[Recorded data]
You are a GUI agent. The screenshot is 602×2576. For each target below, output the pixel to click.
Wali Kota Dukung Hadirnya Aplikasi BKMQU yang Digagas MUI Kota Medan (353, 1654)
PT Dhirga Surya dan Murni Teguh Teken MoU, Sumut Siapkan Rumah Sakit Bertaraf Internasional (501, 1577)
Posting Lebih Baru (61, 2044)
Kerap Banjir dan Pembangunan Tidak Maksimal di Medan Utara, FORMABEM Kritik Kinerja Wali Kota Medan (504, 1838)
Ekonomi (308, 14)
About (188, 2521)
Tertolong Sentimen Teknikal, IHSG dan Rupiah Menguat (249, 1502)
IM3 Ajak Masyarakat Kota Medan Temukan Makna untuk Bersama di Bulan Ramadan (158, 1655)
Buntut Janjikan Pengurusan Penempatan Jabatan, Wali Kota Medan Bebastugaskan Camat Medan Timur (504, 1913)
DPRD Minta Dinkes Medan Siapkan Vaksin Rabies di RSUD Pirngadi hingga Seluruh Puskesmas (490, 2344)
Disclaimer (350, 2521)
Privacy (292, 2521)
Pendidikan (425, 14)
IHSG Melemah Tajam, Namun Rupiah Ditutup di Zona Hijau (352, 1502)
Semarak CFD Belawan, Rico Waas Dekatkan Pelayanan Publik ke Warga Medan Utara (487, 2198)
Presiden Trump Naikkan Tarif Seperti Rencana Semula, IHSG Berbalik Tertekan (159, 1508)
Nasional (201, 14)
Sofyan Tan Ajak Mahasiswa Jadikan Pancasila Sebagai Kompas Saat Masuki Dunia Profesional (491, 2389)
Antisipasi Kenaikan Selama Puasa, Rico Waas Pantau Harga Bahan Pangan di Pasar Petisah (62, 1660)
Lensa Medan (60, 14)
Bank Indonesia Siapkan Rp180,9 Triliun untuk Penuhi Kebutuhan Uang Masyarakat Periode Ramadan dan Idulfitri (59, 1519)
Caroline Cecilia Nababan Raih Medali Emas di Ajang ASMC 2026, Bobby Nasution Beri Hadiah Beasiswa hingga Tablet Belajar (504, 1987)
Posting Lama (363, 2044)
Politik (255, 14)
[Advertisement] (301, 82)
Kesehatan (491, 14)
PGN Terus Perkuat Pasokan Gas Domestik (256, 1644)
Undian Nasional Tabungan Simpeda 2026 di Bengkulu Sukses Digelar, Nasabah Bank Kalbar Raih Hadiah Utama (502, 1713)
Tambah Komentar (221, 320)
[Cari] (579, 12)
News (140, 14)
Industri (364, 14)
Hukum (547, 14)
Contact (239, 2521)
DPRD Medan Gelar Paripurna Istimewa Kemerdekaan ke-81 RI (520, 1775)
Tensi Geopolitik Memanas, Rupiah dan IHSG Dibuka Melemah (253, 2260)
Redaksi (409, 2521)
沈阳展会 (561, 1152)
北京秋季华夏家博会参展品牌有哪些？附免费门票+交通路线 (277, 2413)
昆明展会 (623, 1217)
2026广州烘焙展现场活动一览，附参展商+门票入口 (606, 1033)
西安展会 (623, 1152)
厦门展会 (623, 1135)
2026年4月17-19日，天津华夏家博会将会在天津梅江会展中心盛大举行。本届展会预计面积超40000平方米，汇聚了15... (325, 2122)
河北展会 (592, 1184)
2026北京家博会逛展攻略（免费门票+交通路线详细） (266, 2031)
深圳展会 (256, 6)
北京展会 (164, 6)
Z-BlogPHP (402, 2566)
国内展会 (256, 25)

**What you need to do:**
Retype every record without alteration.

**Response:**
You are a GUI agent. The screenshot is 602×2576. For each target below, output the pixel to click.
Wali Kota Dukung Hadirnya Aplikasi BKMQU yang Digagas MUI Kota Medan (353, 1654)
PT Dhirga Surya dan Murni Teguh Teken MoU, Sumut Siapkan Rumah Sakit Bertaraf Internasional (501, 1577)
Posting Lebih Baru (61, 2044)
Kerap Banjir dan Pembangunan Tidak Maksimal di Medan Utara, FORMABEM Kritik Kinerja Wali Kota Medan (504, 1838)
Ekonomi (308, 14)
About (188, 2521)
Tertolong Sentimen Teknikal, IHSG dan Rupiah Menguat (249, 1502)
IM3 Ajak Masyarakat Kota Medan Temukan Makna untuk Bersama di Bulan Ramadan (158, 1655)
Buntut Janjikan Pengurusan Penempatan Jabatan, Wali Kota Medan Bebastugaskan Camat Medan Timur (504, 1913)
DPRD Minta Dinkes Medan Siapkan Vaksin Rabies di RSUD Pirngadi hingga Seluruh Puskesmas (490, 2344)
Disclaimer (350, 2521)
Privacy (292, 2521)
Pendidikan (425, 14)
IHSG Melemah Tajam, Namun Rupiah Ditutup di Zona Hijau (352, 1502)
Semarak CFD Belawan, Rico Waas Dekatkan Pelayanan Publik ke Warga Medan Utara (487, 2198)
Presiden Trump Naikkan Tarif Seperti Rencana Semula, IHSG Berbalik Tertekan (159, 1508)
Nasional (201, 14)
Sofyan Tan Ajak Mahasiswa Jadikan Pancasila Sebagai Kompas Saat Masuki Dunia Profesional (491, 2389)
Antisipasi Kenaikan Selama Puasa, Rico Waas Pantau Harga Bahan Pangan di Pasar Petisah (62, 1660)
Lensa Medan (60, 14)
Bank Indonesia Siapkan Rp180,9 Triliun untuk Penuhi Kebutuhan Uang Masyarakat Periode Ramadan dan Idulfitri (59, 1519)
Caroline Cecilia Nababan Raih Medali Emas di Ajang ASMC 2026, Bobby Nasution Beri Hadiah Beasiswa hingga Tablet Belajar (504, 1987)
Posting Lama (363, 2044)
Politik (255, 14)
[Advertisement] (301, 82)
Kesehatan (491, 14)
PGN Terus Perkuat Pasokan Gas Domestik (256, 1644)
Undian Nasional Tabungan Simpeda 2026 di Bengkulu Sukses Digelar, Nasabah Bank Kalbar Raih Hadiah Utama (502, 1713)
Tambah Komentar (221, 320)
[Cari] (579, 12)
News (140, 14)
Industri (364, 14)
Hukum (547, 14)
Contact (239, 2521)
DPRD Medan Gelar Paripurna Istimewa Kemerdekaan ke-81 RI (520, 1775)
Tensi Geopolitik Memanas, Rupiah dan IHSG Dibuka Melemah (253, 2260)
Redaksi (409, 2521)
沈阳展会 (561, 1152)
北京秋季华夏家博会参展品牌有哪些？附免费门票+交通路线 (277, 2413)
昆明展会 (623, 1217)
2026广州烘焙展现场活动一览，附参展商+门票入口 (606, 1033)
西安展会 (623, 1152)
厦门展会 (623, 1135)
2026年4月17-19日，天津华夏家博会将会在天津梅江会展中心盛大举行。本届展会预计面积超40000平方米，汇聚了15... (325, 2122)
河北展会 (592, 1184)
2026北京家博会逛展攻略（免费门票+交通路线详细） (266, 2031)
深圳展会 (256, 6)
北京展会 (164, 6)
Z-BlogPHP (402, 2566)
国内展会 (256, 25)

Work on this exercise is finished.